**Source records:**
---

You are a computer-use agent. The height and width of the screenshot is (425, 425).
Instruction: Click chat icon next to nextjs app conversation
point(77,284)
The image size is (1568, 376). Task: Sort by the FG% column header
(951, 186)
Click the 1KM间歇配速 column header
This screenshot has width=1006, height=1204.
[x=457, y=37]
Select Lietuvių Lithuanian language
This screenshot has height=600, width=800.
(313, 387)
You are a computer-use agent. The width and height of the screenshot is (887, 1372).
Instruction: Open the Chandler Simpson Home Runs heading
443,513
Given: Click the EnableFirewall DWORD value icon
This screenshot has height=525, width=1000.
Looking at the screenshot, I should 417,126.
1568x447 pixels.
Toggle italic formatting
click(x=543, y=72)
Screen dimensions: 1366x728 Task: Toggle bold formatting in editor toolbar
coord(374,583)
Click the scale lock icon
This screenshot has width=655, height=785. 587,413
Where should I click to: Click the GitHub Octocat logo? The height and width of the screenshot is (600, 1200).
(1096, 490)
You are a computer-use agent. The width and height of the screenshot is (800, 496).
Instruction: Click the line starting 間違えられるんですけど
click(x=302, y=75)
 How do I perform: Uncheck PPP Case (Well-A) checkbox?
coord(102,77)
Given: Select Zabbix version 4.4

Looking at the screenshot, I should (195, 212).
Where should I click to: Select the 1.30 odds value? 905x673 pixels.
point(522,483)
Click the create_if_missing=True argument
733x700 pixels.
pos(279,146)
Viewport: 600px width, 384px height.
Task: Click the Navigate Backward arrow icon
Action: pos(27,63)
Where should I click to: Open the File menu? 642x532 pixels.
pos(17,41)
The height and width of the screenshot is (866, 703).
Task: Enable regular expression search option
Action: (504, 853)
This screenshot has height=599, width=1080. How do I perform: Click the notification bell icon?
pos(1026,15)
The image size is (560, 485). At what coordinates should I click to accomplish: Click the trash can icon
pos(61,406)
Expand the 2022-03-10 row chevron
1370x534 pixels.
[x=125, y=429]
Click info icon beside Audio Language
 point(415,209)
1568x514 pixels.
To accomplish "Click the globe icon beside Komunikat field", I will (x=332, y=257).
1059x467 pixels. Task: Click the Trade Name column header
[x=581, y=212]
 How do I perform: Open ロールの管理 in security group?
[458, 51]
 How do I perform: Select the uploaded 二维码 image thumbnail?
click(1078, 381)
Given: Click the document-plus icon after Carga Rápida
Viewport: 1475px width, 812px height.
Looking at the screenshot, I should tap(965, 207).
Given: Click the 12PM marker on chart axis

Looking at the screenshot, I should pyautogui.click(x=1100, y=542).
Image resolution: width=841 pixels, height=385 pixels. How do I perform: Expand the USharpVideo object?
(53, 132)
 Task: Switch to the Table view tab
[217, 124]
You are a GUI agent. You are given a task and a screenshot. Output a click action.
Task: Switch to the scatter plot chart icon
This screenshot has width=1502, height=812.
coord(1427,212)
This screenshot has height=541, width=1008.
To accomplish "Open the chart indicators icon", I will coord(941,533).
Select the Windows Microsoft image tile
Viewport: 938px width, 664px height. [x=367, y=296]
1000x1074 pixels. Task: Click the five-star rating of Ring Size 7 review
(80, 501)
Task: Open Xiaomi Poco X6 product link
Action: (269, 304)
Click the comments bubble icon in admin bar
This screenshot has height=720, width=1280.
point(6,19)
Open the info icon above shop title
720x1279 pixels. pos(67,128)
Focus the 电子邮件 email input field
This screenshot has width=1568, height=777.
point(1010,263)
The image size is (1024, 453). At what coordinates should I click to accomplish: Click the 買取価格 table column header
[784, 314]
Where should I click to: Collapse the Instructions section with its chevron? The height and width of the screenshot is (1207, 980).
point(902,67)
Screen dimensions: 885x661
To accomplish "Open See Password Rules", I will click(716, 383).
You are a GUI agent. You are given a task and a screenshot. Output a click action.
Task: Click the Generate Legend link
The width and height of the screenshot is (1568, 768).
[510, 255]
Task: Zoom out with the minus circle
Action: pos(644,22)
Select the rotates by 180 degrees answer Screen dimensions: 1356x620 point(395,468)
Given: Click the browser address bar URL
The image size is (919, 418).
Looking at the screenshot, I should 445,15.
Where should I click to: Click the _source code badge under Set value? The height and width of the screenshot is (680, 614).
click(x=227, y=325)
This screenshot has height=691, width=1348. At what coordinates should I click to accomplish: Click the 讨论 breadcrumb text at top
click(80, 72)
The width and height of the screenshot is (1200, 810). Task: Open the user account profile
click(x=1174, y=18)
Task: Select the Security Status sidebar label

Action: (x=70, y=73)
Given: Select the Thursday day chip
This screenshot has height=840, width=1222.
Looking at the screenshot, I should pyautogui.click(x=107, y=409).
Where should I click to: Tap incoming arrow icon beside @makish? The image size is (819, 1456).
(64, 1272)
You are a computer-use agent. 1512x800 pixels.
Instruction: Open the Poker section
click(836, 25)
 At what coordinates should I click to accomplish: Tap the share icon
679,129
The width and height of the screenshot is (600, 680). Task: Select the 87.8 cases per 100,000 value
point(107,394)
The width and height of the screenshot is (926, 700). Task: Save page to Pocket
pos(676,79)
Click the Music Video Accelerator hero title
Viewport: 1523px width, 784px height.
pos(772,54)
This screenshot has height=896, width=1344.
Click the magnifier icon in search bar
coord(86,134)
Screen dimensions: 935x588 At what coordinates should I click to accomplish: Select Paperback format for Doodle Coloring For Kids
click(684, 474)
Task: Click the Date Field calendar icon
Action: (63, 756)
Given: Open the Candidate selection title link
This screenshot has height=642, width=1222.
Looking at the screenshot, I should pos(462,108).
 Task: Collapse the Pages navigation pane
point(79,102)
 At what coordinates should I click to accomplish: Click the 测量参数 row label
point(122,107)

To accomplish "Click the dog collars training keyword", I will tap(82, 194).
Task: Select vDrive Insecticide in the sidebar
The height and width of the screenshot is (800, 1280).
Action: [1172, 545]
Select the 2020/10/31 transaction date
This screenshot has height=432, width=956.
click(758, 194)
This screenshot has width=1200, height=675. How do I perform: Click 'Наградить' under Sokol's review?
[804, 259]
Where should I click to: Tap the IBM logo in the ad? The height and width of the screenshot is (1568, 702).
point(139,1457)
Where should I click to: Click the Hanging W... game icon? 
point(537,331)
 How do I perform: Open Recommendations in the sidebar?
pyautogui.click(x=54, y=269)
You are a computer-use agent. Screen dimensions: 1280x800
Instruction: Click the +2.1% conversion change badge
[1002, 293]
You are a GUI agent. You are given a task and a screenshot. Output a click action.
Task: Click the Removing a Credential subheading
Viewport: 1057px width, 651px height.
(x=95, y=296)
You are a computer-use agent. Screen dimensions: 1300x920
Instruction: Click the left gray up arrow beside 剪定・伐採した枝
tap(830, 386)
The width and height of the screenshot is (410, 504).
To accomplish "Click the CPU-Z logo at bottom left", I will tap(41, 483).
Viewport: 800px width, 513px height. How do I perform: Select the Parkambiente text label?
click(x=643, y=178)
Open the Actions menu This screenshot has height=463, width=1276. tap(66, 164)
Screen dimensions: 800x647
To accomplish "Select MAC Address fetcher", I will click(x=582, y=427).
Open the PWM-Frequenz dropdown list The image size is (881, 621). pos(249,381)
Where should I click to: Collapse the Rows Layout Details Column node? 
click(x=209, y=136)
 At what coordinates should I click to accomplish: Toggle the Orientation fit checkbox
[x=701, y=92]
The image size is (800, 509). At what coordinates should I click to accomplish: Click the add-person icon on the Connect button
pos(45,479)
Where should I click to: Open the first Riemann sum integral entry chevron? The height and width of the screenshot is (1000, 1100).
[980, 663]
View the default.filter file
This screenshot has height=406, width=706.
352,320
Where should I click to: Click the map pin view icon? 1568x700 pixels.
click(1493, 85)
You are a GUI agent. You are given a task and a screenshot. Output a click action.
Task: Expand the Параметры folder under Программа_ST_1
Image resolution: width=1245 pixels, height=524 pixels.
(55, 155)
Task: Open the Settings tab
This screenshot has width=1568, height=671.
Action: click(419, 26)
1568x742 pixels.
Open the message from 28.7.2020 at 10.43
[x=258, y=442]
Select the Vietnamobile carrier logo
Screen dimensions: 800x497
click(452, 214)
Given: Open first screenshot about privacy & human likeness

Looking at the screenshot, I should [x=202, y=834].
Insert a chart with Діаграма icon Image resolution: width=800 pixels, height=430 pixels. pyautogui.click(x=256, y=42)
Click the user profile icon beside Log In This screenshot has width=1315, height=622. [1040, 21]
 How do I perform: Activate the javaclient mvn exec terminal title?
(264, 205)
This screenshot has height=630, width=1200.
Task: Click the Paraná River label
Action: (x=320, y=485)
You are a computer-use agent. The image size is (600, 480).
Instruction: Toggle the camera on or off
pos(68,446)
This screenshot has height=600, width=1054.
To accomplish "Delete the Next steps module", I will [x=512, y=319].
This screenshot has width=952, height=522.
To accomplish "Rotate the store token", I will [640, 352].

---

**Problem requirements:**
Set down, exactly as they appear above, all lines from the one that has "Open the Actions" down to the one that has "Open the PWM-Frequenz", including those two and no others.

**Expected output:**
Open the Actions menu This screenshot has height=463, width=1276. tap(66, 164)
Screen dimensions: 800x647
To accomplish "Select MAC Address fetcher", I will click(x=582, y=427).
Open the PWM-Frequenz dropdown list The image size is (881, 621). pos(249,381)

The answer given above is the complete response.